» **RECORD EXCERPTS**:
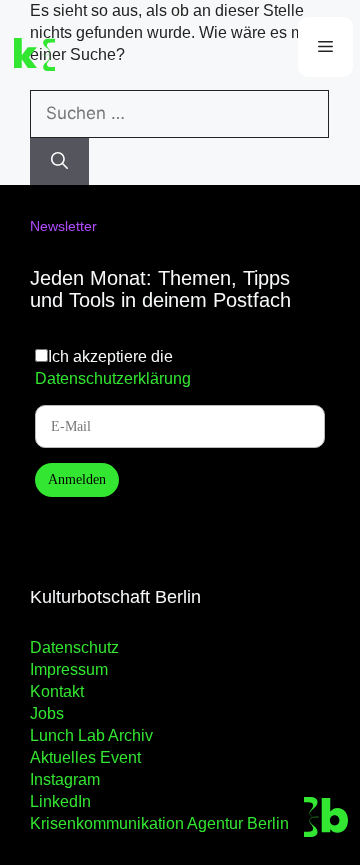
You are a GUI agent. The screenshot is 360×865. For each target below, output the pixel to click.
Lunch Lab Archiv (91, 735)
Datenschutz (74, 647)
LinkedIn (60, 801)
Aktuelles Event (85, 757)
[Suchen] (59, 162)
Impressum (69, 669)
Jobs (47, 713)
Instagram (65, 779)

» **ACTIVITY**:
With the line that contains "Aktuelles Event (85, 757)" as the first and the final line of the data as the last, repeat every line in that span exactly.

» **OUTPUT**:
Aktuelles Event (85, 757)
[Suchen] (59, 162)
Impressum (69, 669)
Jobs (47, 713)
Instagram (65, 779)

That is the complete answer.